No one, but no one in the media (outside of Fox News, of course) is calling this double-talking president of ours on the carpet. This president who now tells us we must raise taxes to save the Republic is the same president who just seven months ago was telling us that everyone agrees the worst thing one could do during a crisis is raise taxes. Republicans agreed then and hold to that position now. That makes them unreasonable, unbalanced.

And where did this sudden spurt of media fiscal discipline come from, anyway? Where were they when America needed someone to ask Obama, Pelosi and Reid how they were going to pay for TARP? Where were the media demanding to know where the trillion bucks for the anti-stimulus program was coming from? How about the trillion for Obamacare?


They went along for the ride on all these budget-busting disasters. And now they have the temerity to lecture us on fiscal discipline?
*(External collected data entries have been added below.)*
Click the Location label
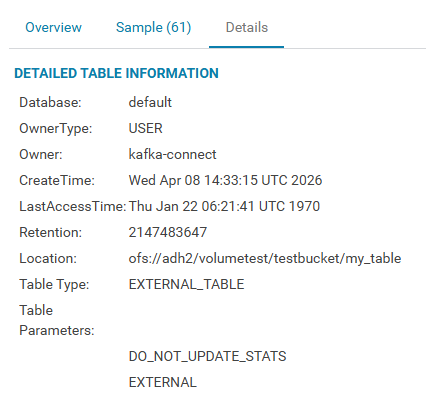Viewport: 426px width, 403px height. (48, 258)
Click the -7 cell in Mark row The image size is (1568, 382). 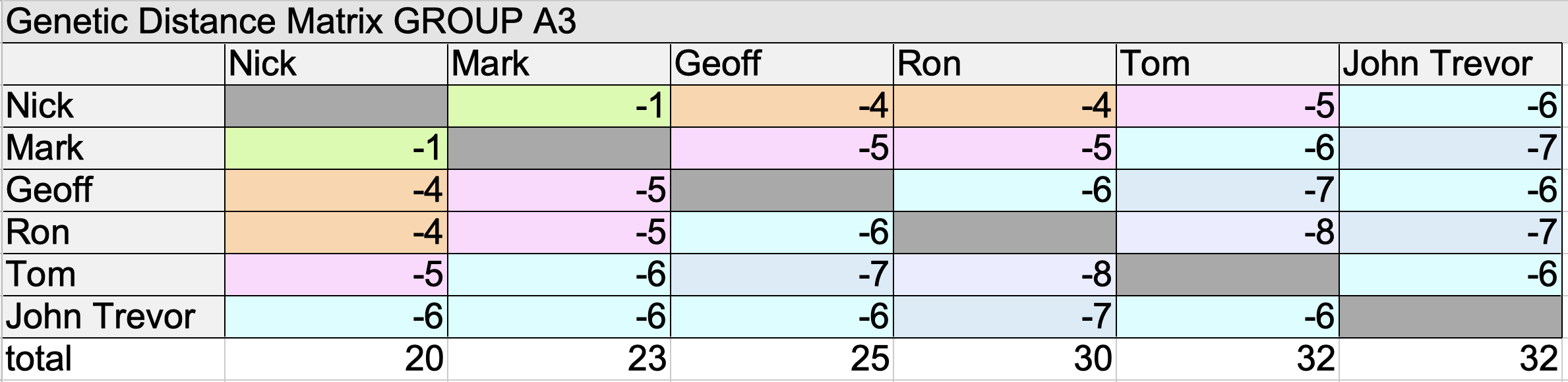1451,148
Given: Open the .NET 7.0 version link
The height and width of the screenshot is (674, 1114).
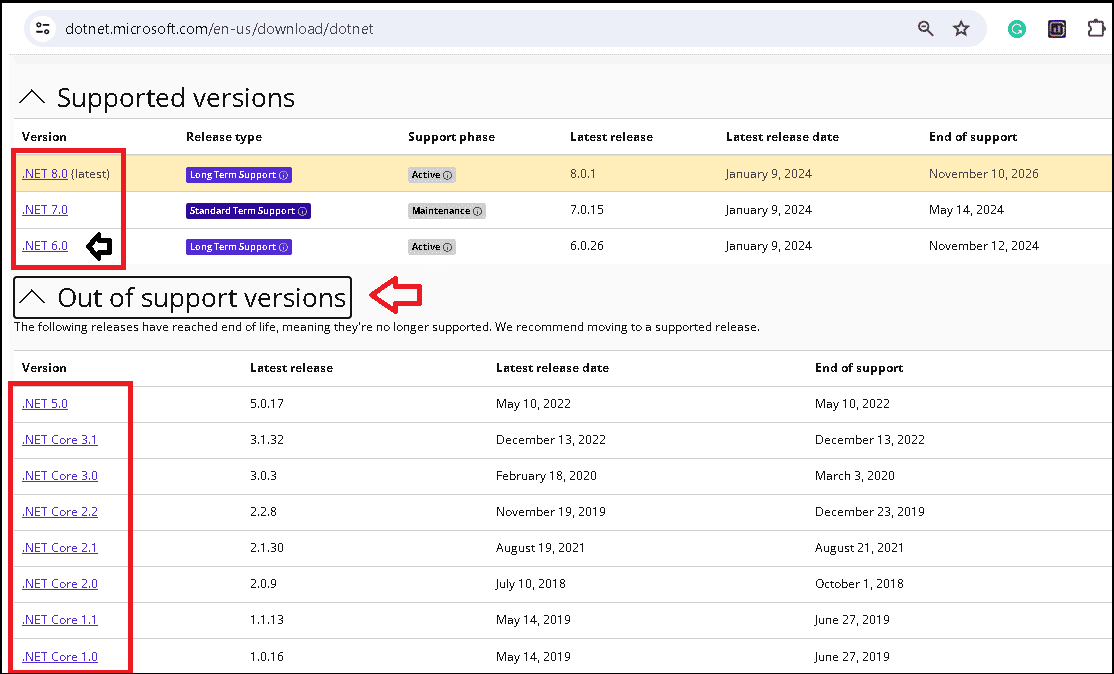Looking at the screenshot, I should pyautogui.click(x=45, y=210).
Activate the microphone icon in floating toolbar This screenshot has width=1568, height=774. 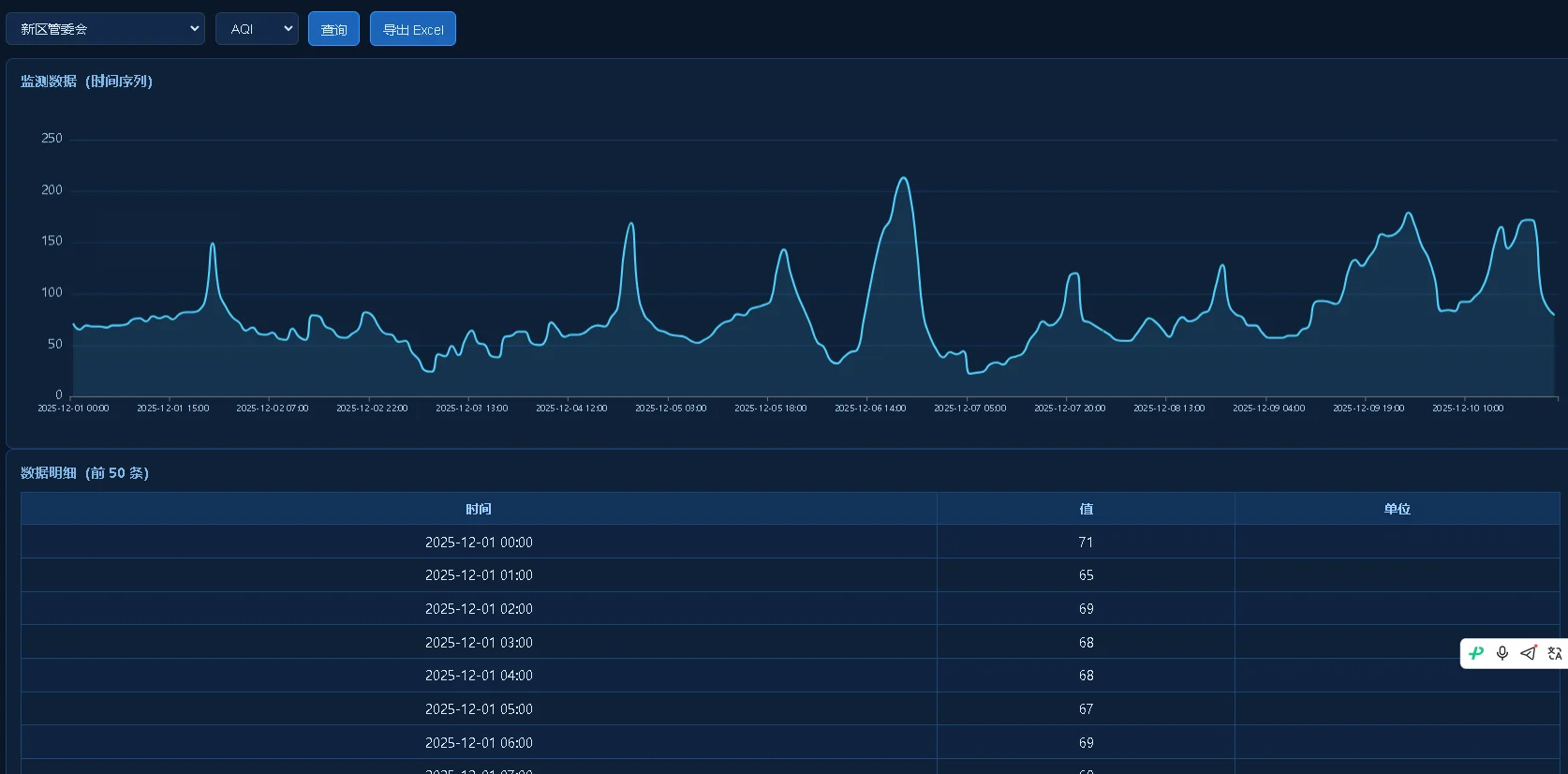[x=1502, y=653]
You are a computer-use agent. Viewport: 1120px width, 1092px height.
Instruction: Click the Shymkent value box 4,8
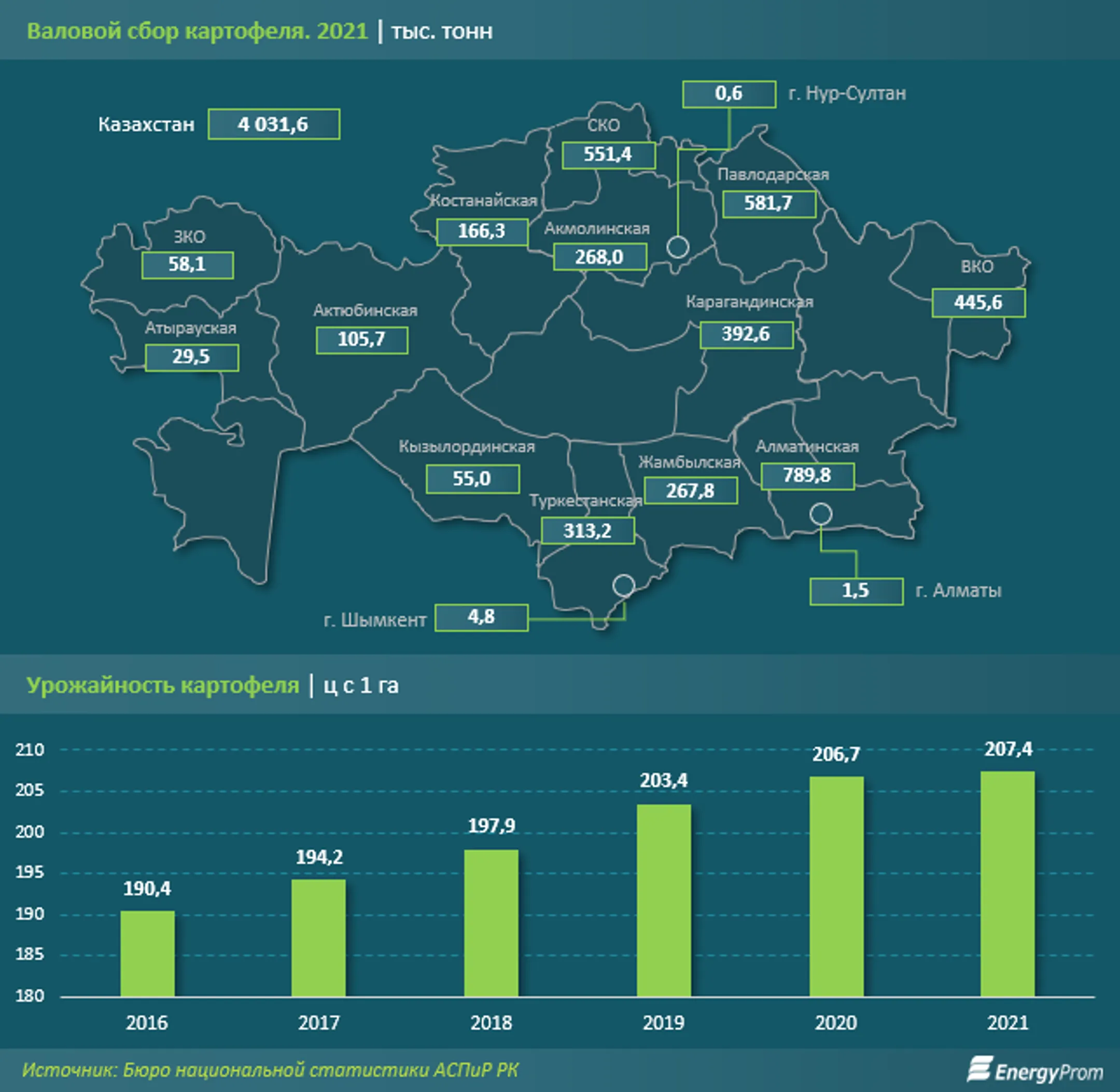click(x=481, y=617)
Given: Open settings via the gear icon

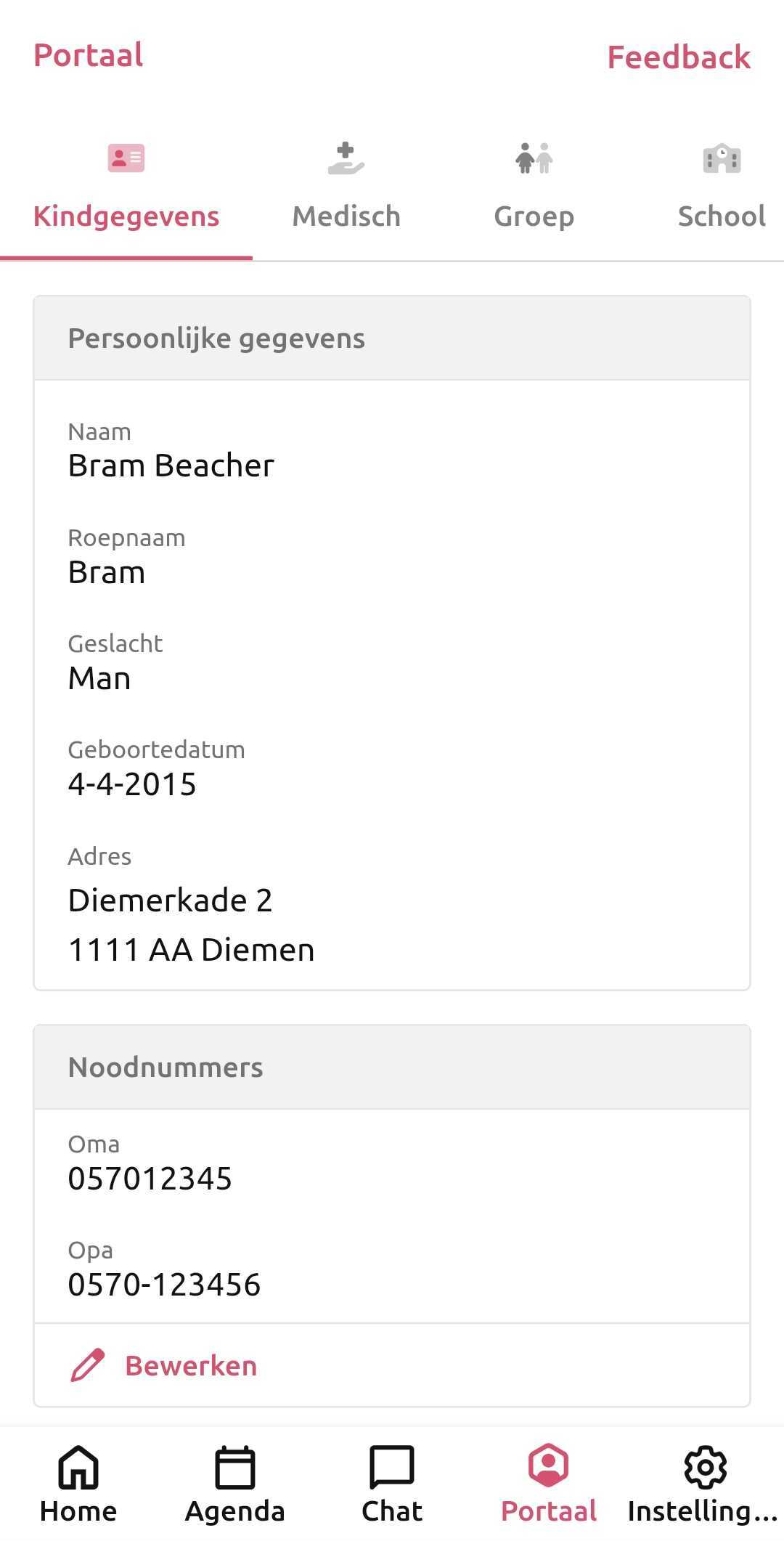Looking at the screenshot, I should tap(705, 1467).
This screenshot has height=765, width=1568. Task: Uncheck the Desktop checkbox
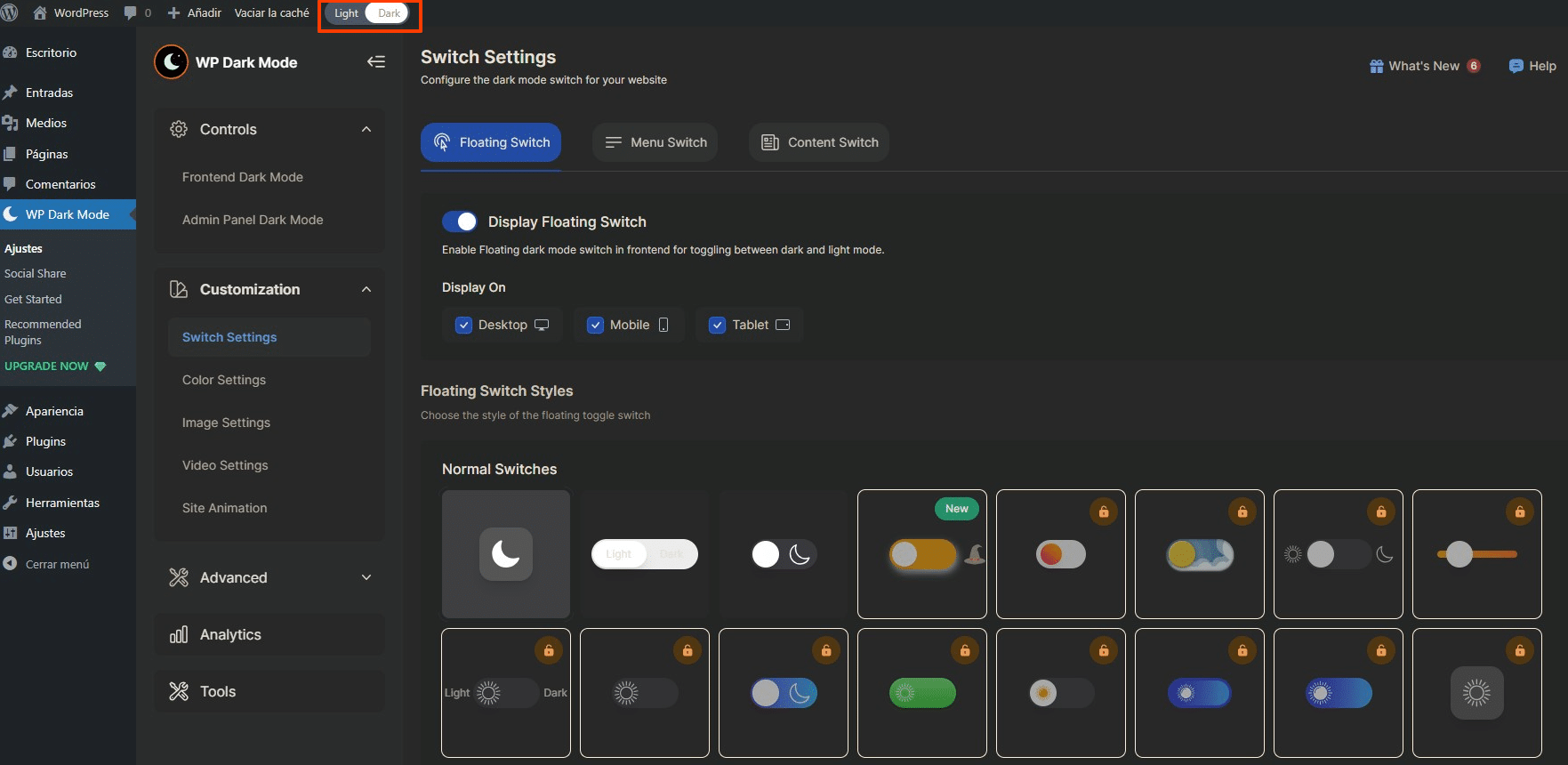point(463,326)
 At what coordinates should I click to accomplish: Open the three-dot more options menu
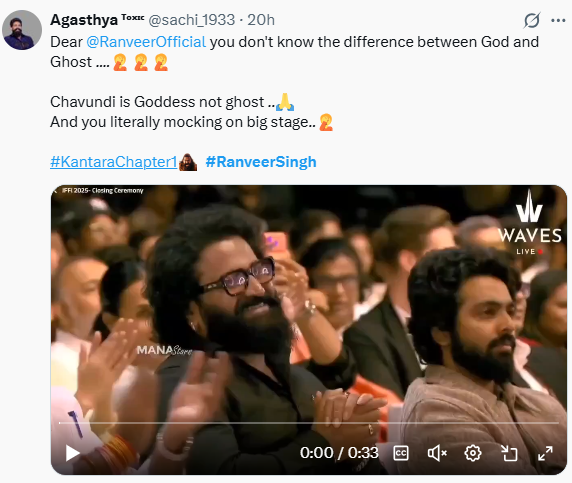558,20

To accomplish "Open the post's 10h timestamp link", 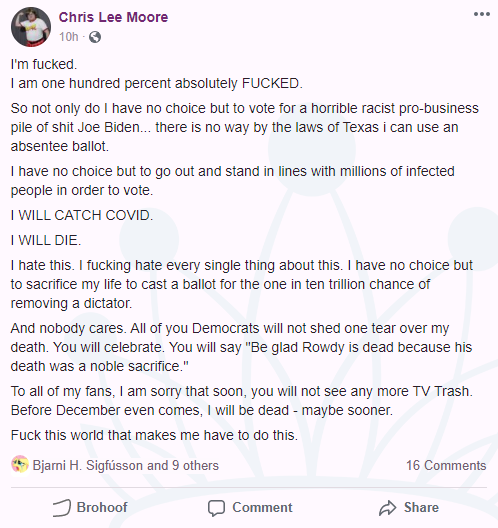I will click(x=69, y=37).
There is the oblivious. Some journalists refuse to acknowledge that spending has soared under Obama. When Grover Norquist factually noted Obama's binge, CNN anchor Ali Velshi erupted in protest. "Wait a minute! 'He created with his spending'? You didn't just suggest that our budget problem is because of President Obama, did you, Grover?" Norquist said yes, he wasn't kidding. Velshi dismissed this concept as unreasonable: "OK, we're going to pass by that question because that's an unreasonable position."

In round numbers: In fewer than four years, Obama has increased the debt by $4 trillion. He proposes we raise it another $2.3 trillion. This makes Obama responsible for almost half the debt of the United States. But it is "unreasonable" to say so.

The leftist news media aren't coming to this debate to be an honest broker. They're just trying to break one side apart, and never mind that it's their vision that is driving us right over a cliff.